• **Problem requirements**: If a line in the data holds the string "checkbox", list it.

╭──

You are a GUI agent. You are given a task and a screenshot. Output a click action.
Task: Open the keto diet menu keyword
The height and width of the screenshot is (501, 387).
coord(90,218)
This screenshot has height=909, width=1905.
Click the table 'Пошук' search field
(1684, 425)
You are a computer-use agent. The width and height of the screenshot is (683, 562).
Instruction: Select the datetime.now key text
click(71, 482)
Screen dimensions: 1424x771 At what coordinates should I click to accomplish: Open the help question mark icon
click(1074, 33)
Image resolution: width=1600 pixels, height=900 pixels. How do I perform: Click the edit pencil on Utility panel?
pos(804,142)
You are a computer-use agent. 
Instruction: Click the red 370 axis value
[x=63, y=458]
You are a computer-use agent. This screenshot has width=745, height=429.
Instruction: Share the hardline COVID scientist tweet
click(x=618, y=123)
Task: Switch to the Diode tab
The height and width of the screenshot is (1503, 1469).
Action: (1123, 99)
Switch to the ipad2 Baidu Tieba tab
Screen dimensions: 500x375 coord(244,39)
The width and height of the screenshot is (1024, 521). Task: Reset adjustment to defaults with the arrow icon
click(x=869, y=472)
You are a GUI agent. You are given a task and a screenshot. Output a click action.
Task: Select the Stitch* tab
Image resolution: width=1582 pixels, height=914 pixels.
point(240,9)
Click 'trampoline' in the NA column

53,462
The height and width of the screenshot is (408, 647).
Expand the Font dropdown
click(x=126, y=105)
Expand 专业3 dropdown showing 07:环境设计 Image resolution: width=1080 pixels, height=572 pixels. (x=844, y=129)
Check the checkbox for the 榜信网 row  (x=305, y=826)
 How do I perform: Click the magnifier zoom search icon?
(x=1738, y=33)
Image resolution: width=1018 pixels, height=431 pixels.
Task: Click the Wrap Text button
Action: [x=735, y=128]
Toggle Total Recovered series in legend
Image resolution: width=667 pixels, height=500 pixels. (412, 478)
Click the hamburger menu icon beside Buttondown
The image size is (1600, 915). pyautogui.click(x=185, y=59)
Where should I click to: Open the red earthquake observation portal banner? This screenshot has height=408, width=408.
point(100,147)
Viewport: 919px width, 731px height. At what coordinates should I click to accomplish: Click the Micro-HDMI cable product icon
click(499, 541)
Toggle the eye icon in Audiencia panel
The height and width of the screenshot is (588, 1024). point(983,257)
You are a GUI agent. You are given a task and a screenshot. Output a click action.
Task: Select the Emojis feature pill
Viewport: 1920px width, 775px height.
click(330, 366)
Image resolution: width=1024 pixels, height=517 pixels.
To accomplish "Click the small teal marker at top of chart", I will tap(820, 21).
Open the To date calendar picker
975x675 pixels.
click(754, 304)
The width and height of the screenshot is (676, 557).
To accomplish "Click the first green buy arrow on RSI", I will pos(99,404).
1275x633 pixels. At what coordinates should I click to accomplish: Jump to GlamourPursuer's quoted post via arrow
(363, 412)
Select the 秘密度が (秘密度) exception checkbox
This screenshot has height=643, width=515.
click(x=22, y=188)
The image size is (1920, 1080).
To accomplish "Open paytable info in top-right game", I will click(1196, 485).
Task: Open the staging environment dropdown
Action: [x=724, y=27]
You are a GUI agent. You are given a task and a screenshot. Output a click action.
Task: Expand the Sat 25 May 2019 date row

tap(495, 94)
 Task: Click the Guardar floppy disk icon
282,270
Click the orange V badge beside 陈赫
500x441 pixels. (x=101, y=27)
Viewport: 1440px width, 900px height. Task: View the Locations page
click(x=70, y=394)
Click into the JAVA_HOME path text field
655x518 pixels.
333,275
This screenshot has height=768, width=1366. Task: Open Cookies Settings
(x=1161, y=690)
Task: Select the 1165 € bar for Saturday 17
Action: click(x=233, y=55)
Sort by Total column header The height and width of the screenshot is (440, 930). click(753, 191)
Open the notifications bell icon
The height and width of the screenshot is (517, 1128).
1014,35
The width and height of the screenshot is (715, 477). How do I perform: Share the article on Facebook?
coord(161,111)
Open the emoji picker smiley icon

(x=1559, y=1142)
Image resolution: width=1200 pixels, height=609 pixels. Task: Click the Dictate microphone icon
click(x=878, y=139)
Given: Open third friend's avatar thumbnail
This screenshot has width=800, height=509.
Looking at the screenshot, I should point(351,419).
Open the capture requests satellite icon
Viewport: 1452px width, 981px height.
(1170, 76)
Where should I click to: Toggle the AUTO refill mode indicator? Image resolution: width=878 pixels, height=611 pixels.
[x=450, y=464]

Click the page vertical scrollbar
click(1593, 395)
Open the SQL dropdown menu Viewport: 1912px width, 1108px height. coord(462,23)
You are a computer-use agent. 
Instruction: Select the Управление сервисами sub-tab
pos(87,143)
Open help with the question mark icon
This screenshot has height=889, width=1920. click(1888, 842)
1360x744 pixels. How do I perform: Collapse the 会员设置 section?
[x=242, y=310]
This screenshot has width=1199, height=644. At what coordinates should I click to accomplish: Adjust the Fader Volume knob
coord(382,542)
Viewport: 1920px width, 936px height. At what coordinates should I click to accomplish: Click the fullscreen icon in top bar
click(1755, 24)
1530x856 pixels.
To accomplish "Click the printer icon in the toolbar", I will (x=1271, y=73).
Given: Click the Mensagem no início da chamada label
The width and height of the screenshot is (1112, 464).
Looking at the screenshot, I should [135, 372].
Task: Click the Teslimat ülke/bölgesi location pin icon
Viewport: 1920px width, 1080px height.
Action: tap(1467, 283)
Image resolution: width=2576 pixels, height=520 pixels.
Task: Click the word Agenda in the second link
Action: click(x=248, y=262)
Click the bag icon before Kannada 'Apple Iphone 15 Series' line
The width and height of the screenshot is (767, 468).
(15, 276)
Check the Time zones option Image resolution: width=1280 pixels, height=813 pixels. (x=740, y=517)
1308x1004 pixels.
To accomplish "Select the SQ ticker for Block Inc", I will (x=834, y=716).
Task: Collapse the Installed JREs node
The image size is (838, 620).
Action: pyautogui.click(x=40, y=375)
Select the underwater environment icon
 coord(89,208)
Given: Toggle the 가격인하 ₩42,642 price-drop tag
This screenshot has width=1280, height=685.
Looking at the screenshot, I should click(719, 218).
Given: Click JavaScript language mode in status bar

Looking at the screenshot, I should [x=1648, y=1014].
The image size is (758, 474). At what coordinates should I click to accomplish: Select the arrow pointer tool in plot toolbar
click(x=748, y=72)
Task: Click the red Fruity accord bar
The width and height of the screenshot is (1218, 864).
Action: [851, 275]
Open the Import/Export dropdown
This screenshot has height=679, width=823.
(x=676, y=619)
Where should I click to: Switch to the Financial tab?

╰──

• **Written answer**:
Check the checkbox for the 榜信网 row  (x=305, y=826)
Select the 秘密度が (秘密度) exception checkbox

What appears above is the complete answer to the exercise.